Since the beginnings of New Labour, the political class has become increasingly distant and professionalised: more and more PPE or law graduates who cut their teeth in student politics, fewer and fewer with experience of ordinary working life. Far too many move seamlessly from parliament to senior posts in the media and corporate world, or vice versa. The MP departing the Commons for a lucrative career in the boardroom, greased by deals, corporate ‘gifts’ and ‘relationships’ gained whilst supposedly serving their constituents, has become commonplace.

In Hardman’s book, she refers to a parliamentary culture that enables and encourages MPs to feel superior and entitled, such that even those who entered politics to do good, or those few from a working-class background, such as Angela Rayner, find it almost impossible not become arrogant or be tainted by a sense of impunity.

That Mandelson was appointed as an ambassador beggars belief. That he was appointed as UK ambassador to the US because of, and not despite his history, speaks volumes. Starmer twice defended Mandelson. Fully aware of the case and utterly deaf to public opinion, Starmer said, ‘the ambassador has expressed his deep regret and is now playing an important part in the US/UK relationship.’ As I write, Mandelson still remains a Labour peer in the Lords. Impunity is clearly alive and well.

When Paul Ovenden, ‘top Starmer aide’, resigned over his vile WhatsApp ‘shag, marry, kill’ messages about Diane Abbott, one senior government source said sorrowfully, ‘Keir has relied on him heavily every day since [the election]. His loss to the project is monumental.’ Respected media commentators lamented Ovenden’s departing the political scene for an ‘indiscretion’ committed seven years ago, as if that’s a legitimate excuse. Most believe he will be back.

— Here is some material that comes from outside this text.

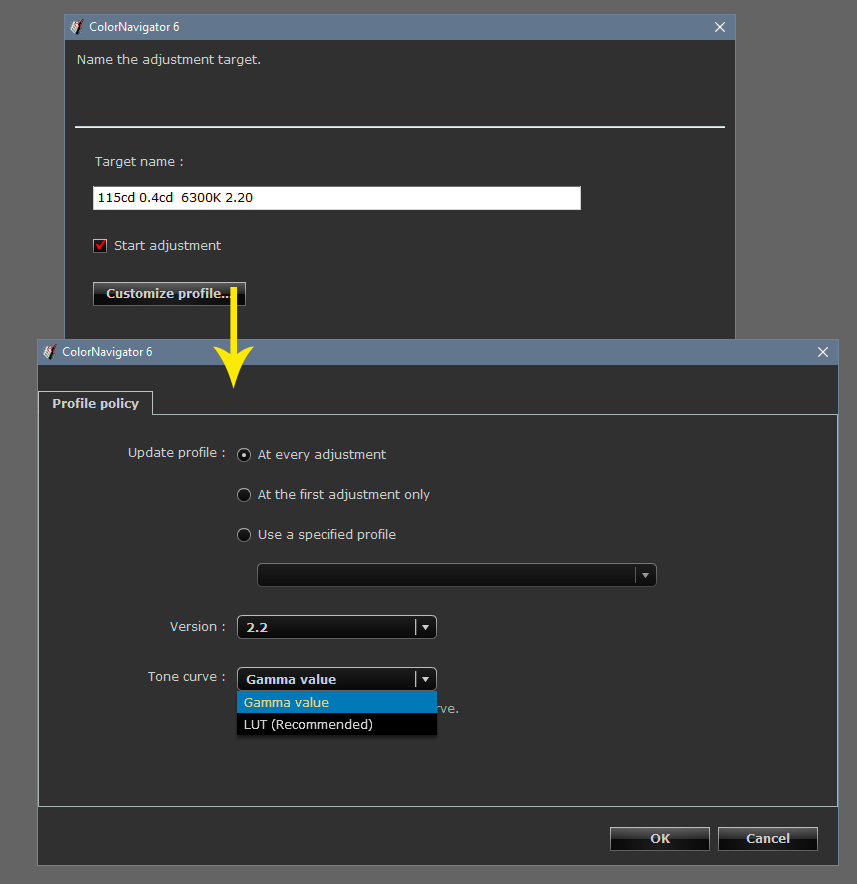Select the At every adjustment radio button
The image size is (857, 884).
tap(244, 454)
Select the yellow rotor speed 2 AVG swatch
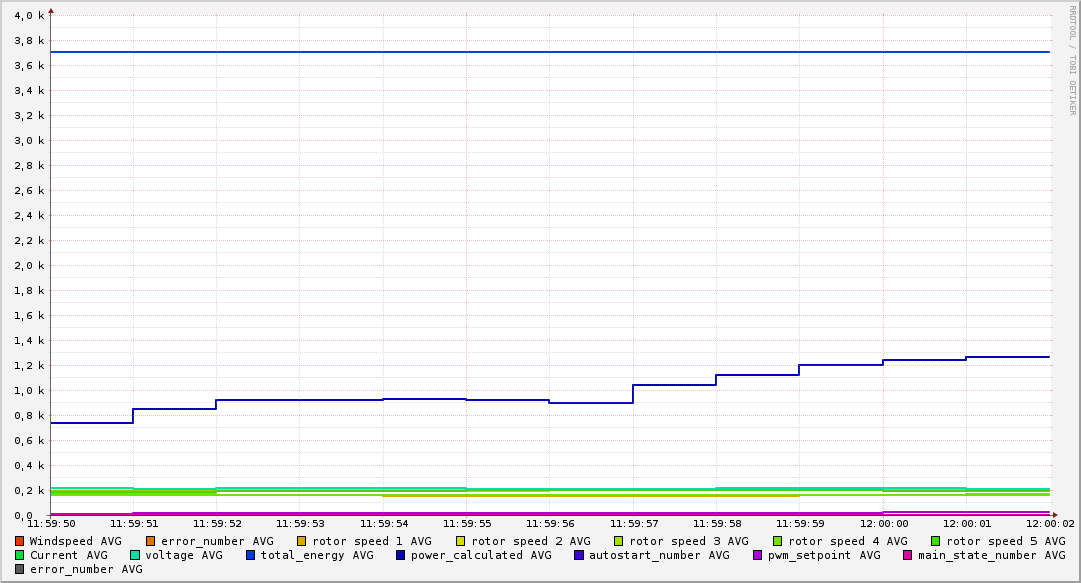This screenshot has width=1081, height=583. (x=461, y=542)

These scandals are just the latest examples of the rot at the heart of this government. Of course, it’s not just this government that’s rotten.

There was cash for questions in 1994, the expenses scandal in 2004, more recently we had Cameron’s lobbying and billions of pounds worth of Covid-related scandals. The leaks in the ‘Boris Files’ suggest Johnson used his prime-ministerial contacts for personal profit to a far greater extent than previously thought. One stand-out file relates to Johnson’s lucrative, commercial relationships with the Gulf States, a leaf no doubt taken from the Blair playbook.

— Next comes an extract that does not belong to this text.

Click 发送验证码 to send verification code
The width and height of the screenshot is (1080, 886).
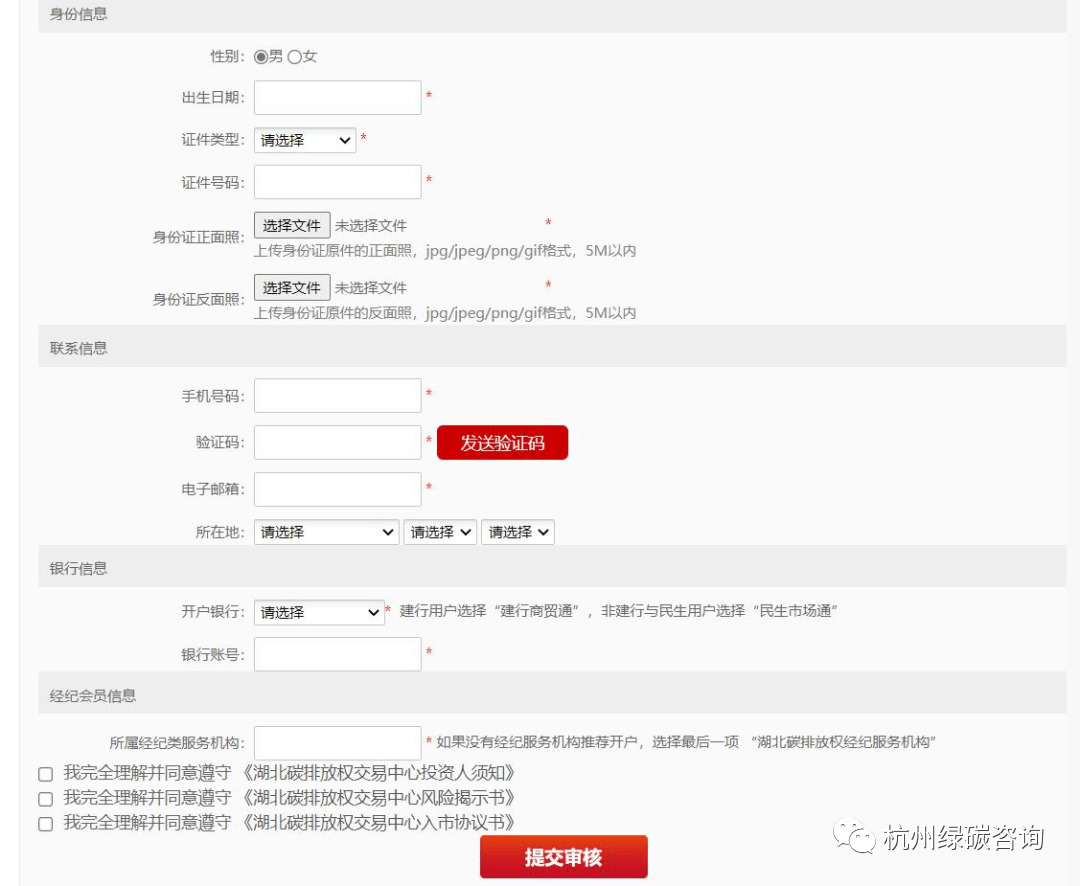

People are not stupid and the rot is plain to see. The revolving door between politics, the media and the corporate world has resulted in a debasement of our political system that seems beyond repair and has resulted in a huge dissonance between the political class and general public.

This dissonance doesn’t just lead to an ever-continuing cycle of corruption, but also produces massively unpopular policies and disengagement from the political process. Lack of housing reform, support for Israel’s genocide, the two-child benefit cap, disability-benefit cuts, the winter-fuel allowance cuts; these examples show that ignoring public opinion lost the government considerable political support and credibility regardless of its parliamentary majority.

The dysfunction surrounding the launch of Your Party revealed how important it is for even the best of our MPs not to become divorced from the masses and movements that lend them support. If we want an end to the rot in politics, political power must become rooted in mass membership and the trade-union and social movements, and the media disentangled from the political elites and corporate world.

Without this, the Westminster stage will remain inhabited by the wrong politicians: an unrepresentative, tone-deaf Labour government and ragbag Tory opposition with Reform eagerly waiting in the wings.